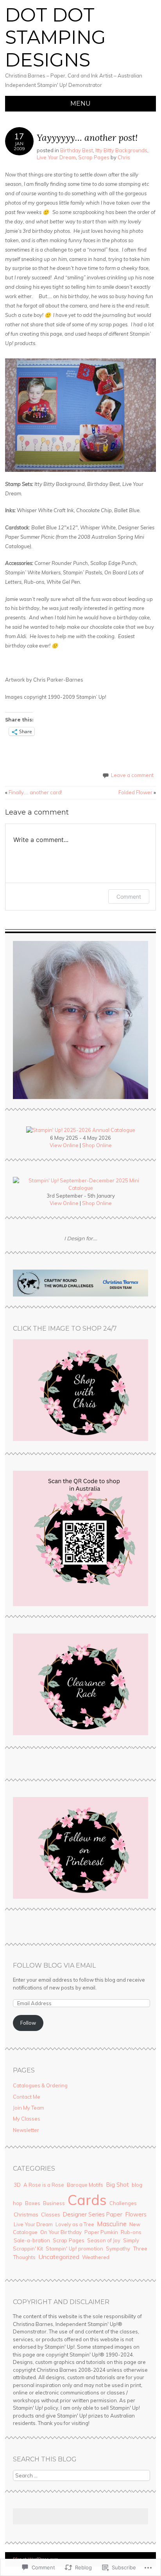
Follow (28, 2023)
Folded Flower (137, 792)
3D (17, 2184)
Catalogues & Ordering (40, 2085)
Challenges (123, 2203)
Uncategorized (58, 2257)
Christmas (26, 2214)
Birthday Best (76, 150)
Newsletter (26, 2130)
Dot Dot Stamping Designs (55, 37)
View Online (64, 1145)
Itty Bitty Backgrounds (121, 150)
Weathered (95, 2257)
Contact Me (26, 2097)
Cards (87, 2200)
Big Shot (117, 2184)
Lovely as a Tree (74, 2224)
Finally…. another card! (33, 792)
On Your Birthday (61, 2232)
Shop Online (97, 1145)
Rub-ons (131, 2232)
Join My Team (28, 2108)
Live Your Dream (56, 157)
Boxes (32, 2203)
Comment (128, 896)
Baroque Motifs (85, 2185)
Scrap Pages (93, 157)
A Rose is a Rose (43, 2185)
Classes (50, 2214)
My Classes (26, 2118)
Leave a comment (132, 775)
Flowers (136, 2214)
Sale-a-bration (32, 2240)
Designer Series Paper (92, 2214)
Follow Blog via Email (54, 1965)
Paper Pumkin (101, 2232)
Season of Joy (103, 2240)
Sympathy (118, 2248)
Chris (124, 157)
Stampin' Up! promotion (74, 2248)
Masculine (112, 2224)
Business (54, 2203)
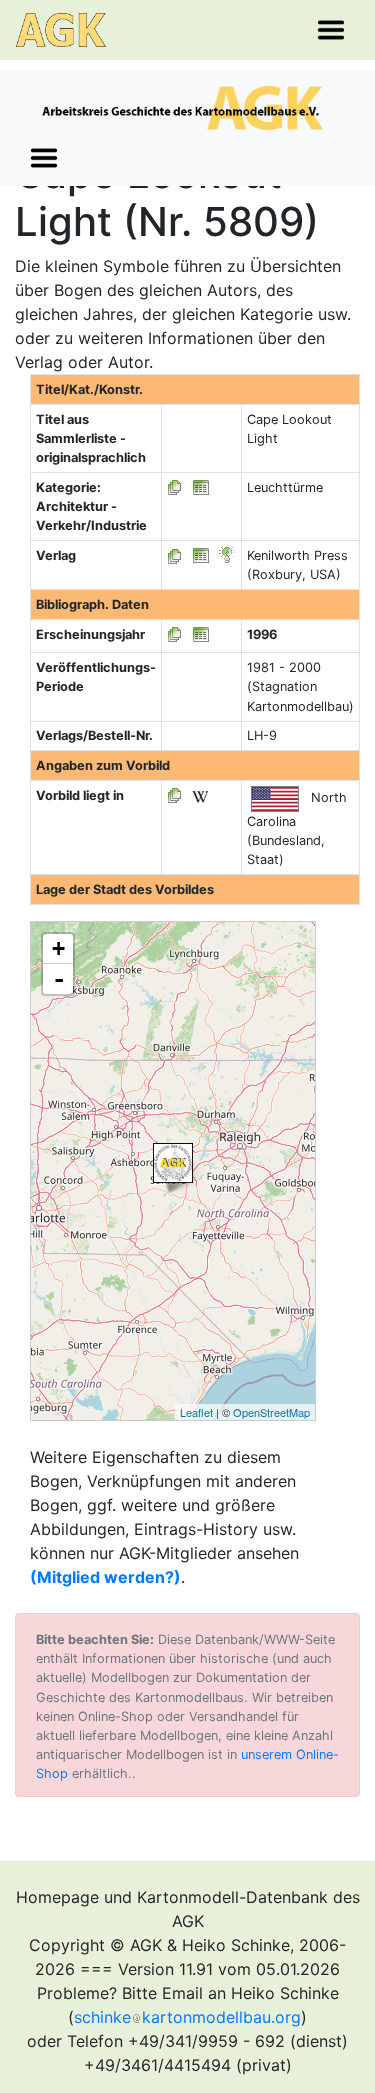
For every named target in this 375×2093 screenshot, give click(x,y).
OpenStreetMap (271, 1412)
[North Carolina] (173, 1163)
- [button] (59, 979)
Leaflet (196, 1412)
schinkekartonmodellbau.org (187, 2017)
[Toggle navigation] (331, 30)
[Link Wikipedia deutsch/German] (200, 795)
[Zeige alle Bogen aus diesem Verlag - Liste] (175, 555)
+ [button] (58, 948)
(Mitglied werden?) (105, 1577)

• What needs to be done:
In the records above, find the line containing "Challenges (123, 2203)", then please restate it and each line after it word for word, pictures excluded.

• Answer area:
Challenges (123, 2203)
Uncategorized (58, 2257)
Christmas (26, 2214)
Birthday Best (76, 150)
Newsletter (26, 2130)
Dot Dot Stamping Designs (55, 37)
View Online (64, 1145)
Itty Bitty Backgrounds (121, 150)
Weathered (95, 2257)
Contact Me (26, 2097)
Cards (87, 2200)
Big Shot (117, 2184)
Lovely as a Tree (74, 2224)
Finally…. another card! (33, 792)
On Your Birthday (61, 2232)
Shop Online (97, 1145)
Rub-ons (131, 2232)
Join My Team (28, 2108)
Live Your Dream (56, 157)
Boxes (32, 2203)
Comment (128, 896)
Baroque Motifs (85, 2185)
Scrap Pages (93, 157)
A Rose is a Rose (43, 2185)
Classes (50, 2214)
My Classes (26, 2118)
Leave a comment (132, 775)
Flowers (136, 2214)
Sale-a-bration (32, 2240)
Designer Series Paper (92, 2214)
Follow Blog via Email (54, 1965)
Paper Pumkin (101, 2232)
Season of Joy (103, 2240)
Sympathy (118, 2248)
Chris (124, 157)
Stampin' Up! promotion (74, 2248)
Masculine (112, 2224)
Business (54, 2203)
For every named target in this 375×2093 screenshot, give click(x,y).
OpenStreetMap (271, 1412)
[North Carolina] (173, 1163)
- [button] (59, 979)
Leaflet (196, 1412)
schinkekartonmodellbau.org (187, 2017)
[Toggle navigation] (331, 30)
[Link Wikipedia deutsch/German] (200, 795)
[Zeige alle Bogen aus diesem Verlag - Liste] (175, 555)
+ [button] (58, 948)
(Mitglied werden?) (105, 1577)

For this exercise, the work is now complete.